‘Ghost Guns’ Targeted With Del. Legislation
Manufacturing or possessing a ‘ghost gun’ could become a crime in Delaware.
Ghost guns are made at home with kits, can be sold by unlicensed dealers and can be purchased without a background check.
They have no serial numbers and cannot be traced, and they can often get through metal detectors.
House Majority Leader Valerie Longhurst, D-Bear, has reintroduced a bill (House Bill 125) that would make it illegal to make, transport or possess such a firearm. It would also criminalize making or distributing a firearm using a 3-D printer.
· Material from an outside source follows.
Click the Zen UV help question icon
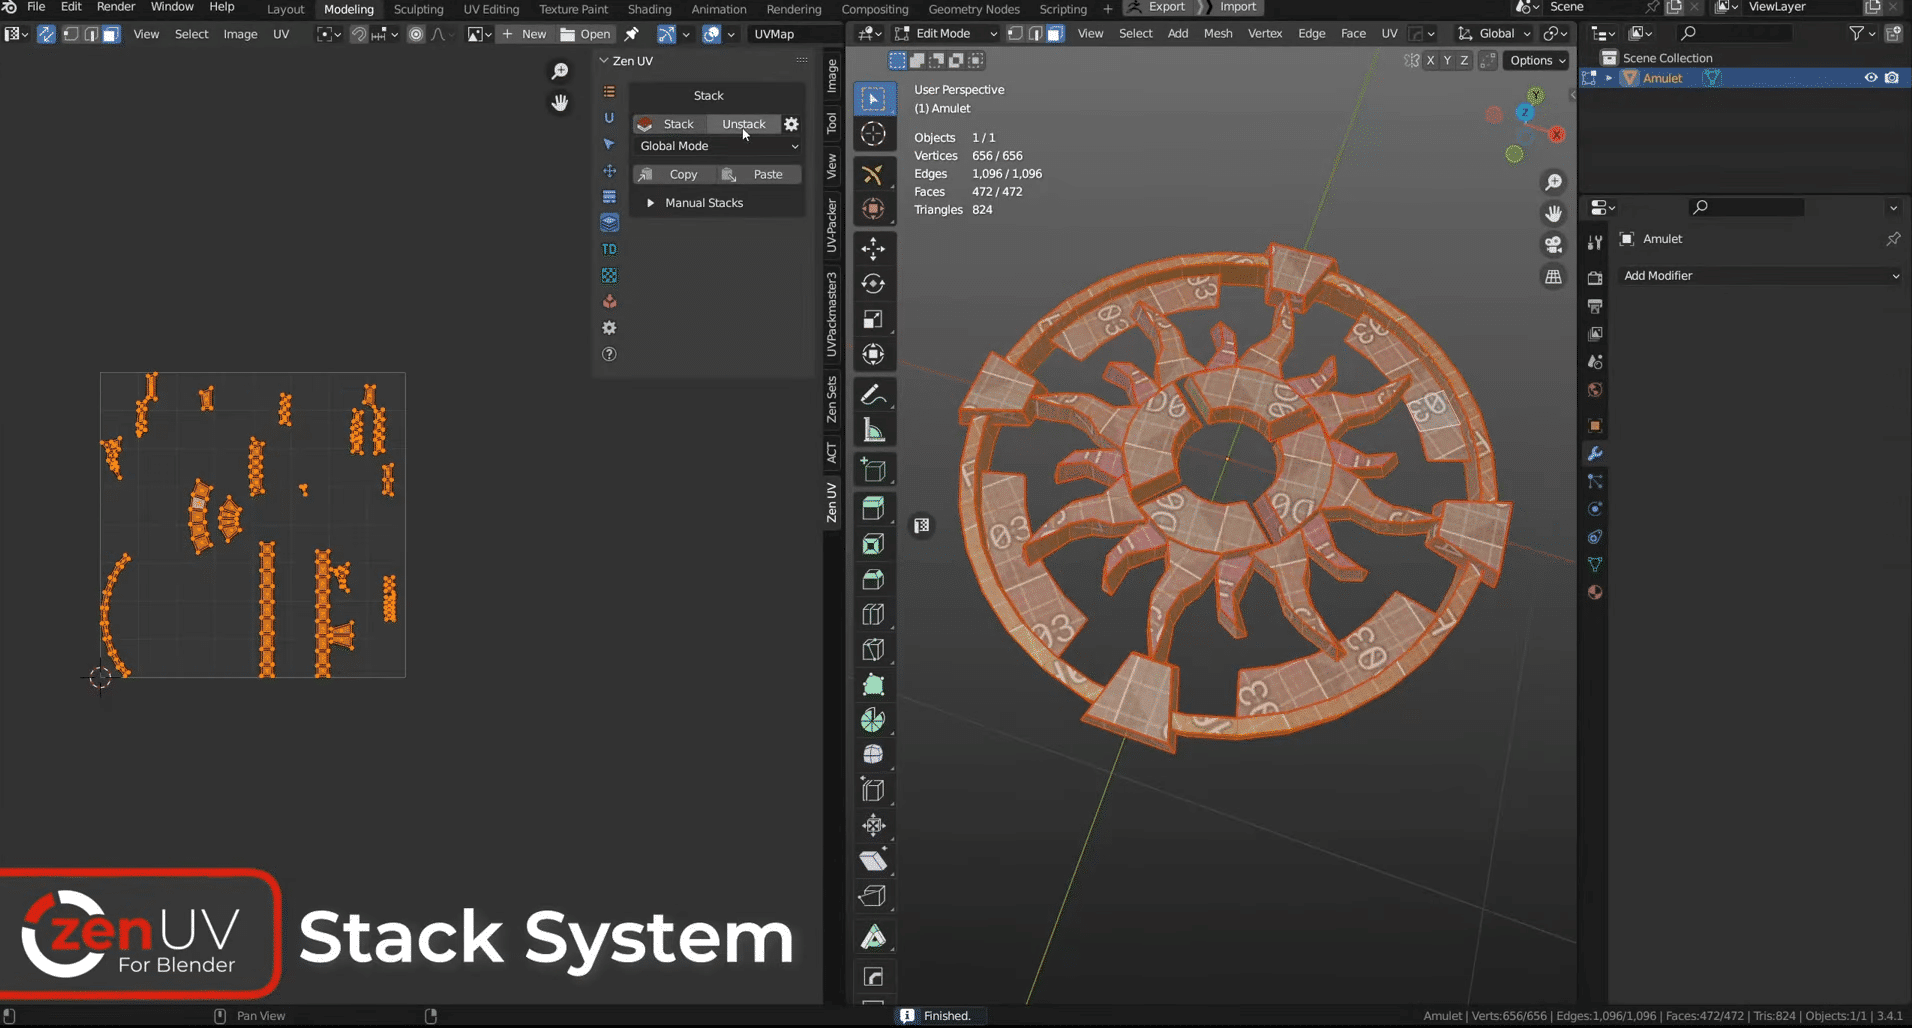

“From closing the gun show and Charleston loopholes, to passing red flag laws, to expanding background checks, Delaware has been at the forefront of gun safety legislation,” Longhurst said. “Troublingly, individuals are constantly looking for loopholes to circumvent these laws. Ghost guns, which can be easily obtained online and built at home, are a terrifying way to bypass law enforcement, especially for people who are prohibited from possessing a firearm. By passing this comprehensive and common-sense bill, we’re taking an important step toward protecting Delawareans from gun violence by keeping unlicensed firearms out of the hands of criminals.”
“Over the past several years, we’ve passed important gun safety legislation to help keep our communities safe, but we have more work to do,” Governor John Carney said. “This important ghost gun legislation is thoughtful and reasonable and is intended to keep our communities safe. That’s the minimum standard our constituents expect us to meet. Thank you to House Majority Leader Longhurst for your leadership on this issue. I look forward to working with lawmakers in both parties to make our state safer.”
If the bill is passed, people who have a firearm without a serial number would have 90 days to comply.